Kristína Kučová (; born 23 May 1990) is a Slovak tennis player. On 12 September 2016, she reached her best singles ranking of world No. 71. On 5 October 2009, she peaked at No. 168 in the WTA doubles rankings.
She has won one singles title on the WTA Challenger Tour with eleven singles titles and five doubles titles on the ITF Women's Circuit.

Kučová was an accomplished junior player, having won the girls' singles title at the 2007 US Open and reaching a combined career-high junior ranking of world No. 3, on 10 September 2009.
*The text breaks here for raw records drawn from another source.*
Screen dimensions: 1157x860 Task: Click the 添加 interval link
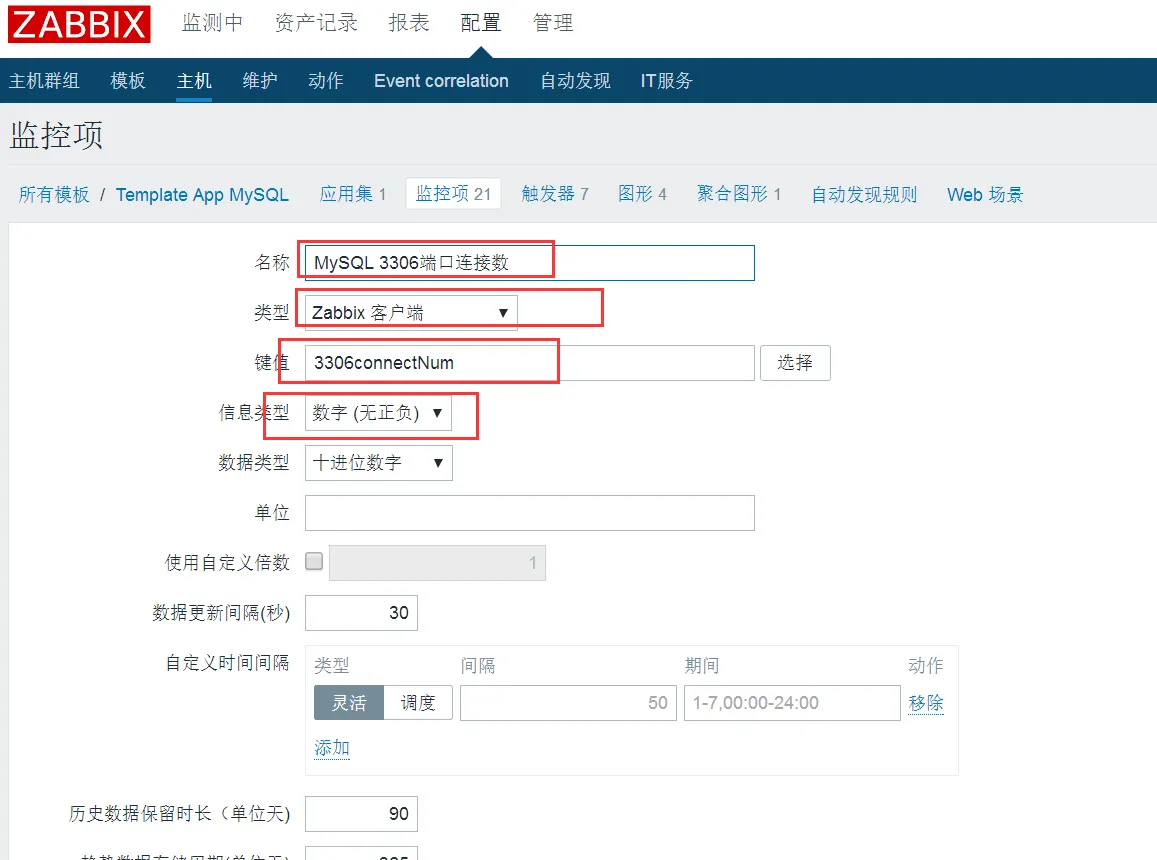[332, 747]
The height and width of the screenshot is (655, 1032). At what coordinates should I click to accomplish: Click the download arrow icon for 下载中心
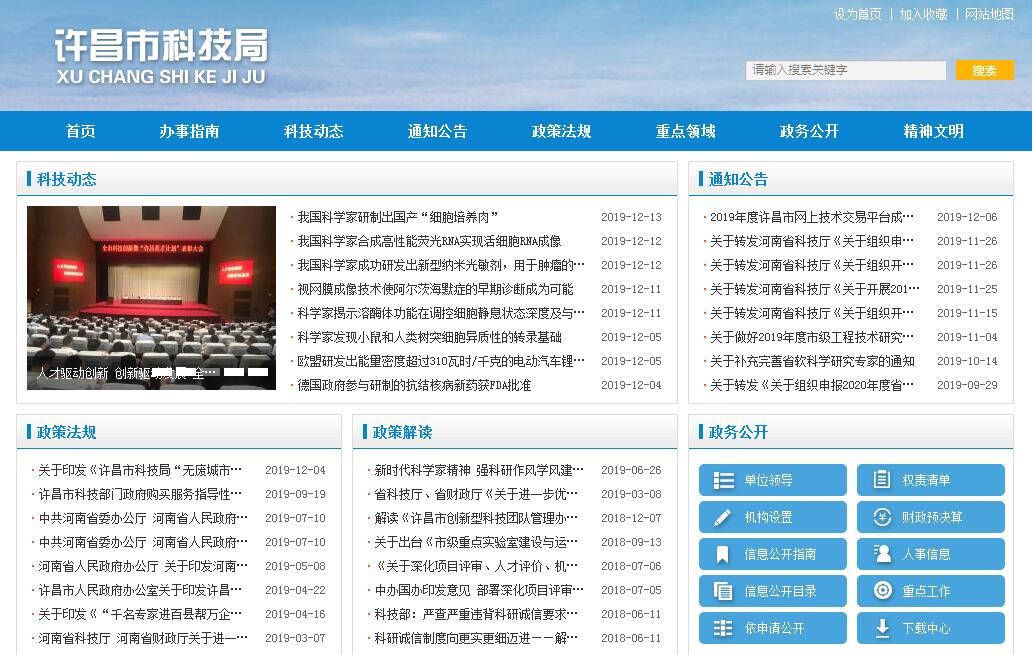881,629
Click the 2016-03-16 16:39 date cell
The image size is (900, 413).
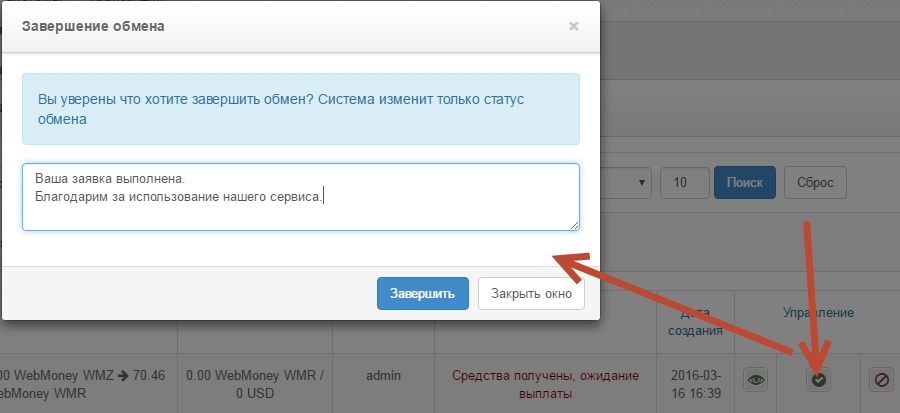pos(695,384)
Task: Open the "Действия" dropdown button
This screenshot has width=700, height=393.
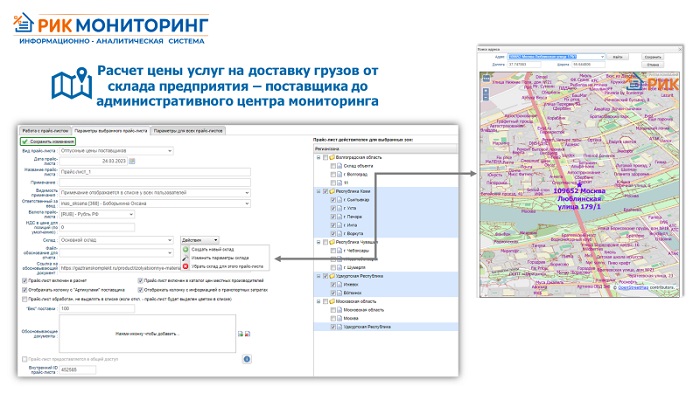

Playing for Slovakia Fed Cup team, she has a win–loss record of 1–5.

Personal life
Kučová’s elder sister Zuzana retired from the professional tour in 2013.

Tennis career

Junior years
At the 2007 US Open, the unseeded Kučová took the girls' singles title, defeating the 13th seed Julia Glushko in the third round, top seed and defending champion Anastasia Pavlyuchenkova in the quarterfinals, and number two seed Urszula Radwańska in the final. Kučová also reached the 2007 Wimbledon Championships and 2007 French Open girls' doubles quarterfinals. She reached the French Open quarterfinals with her compatriot Klaudia Boczová, losing to the eventual champions and third seeds, Ksenia Milevskaya and Urszula Radwańska. With her compatriot Lenka Juríková, she reached the Wimbledon quarterfinals and lost to the eventual runners-up Misaki Doi and Kurumi Nara.

2014
Kučová started the year in the qualifying for Sydney where she lost to Misaki Doi, then she lost in the first round of qualifying for the Australian Open to Paula Kania in three sets. She lost in qualifying for Doha to Mirjana Lucic-Baroni in straight sets, and also in Dubai where she lost to Flavia Pennetta. She managed to qualify for Katowice and then beat Monica Niculescu 6–1, 6–1 in the first round, before losing to Alizé Cornet. She lost in qualifying for the French Open to the wildcard Irina Ramialison, 1–6, 0–6, and in qualifying for Wimbledon to Maryna Zanevska.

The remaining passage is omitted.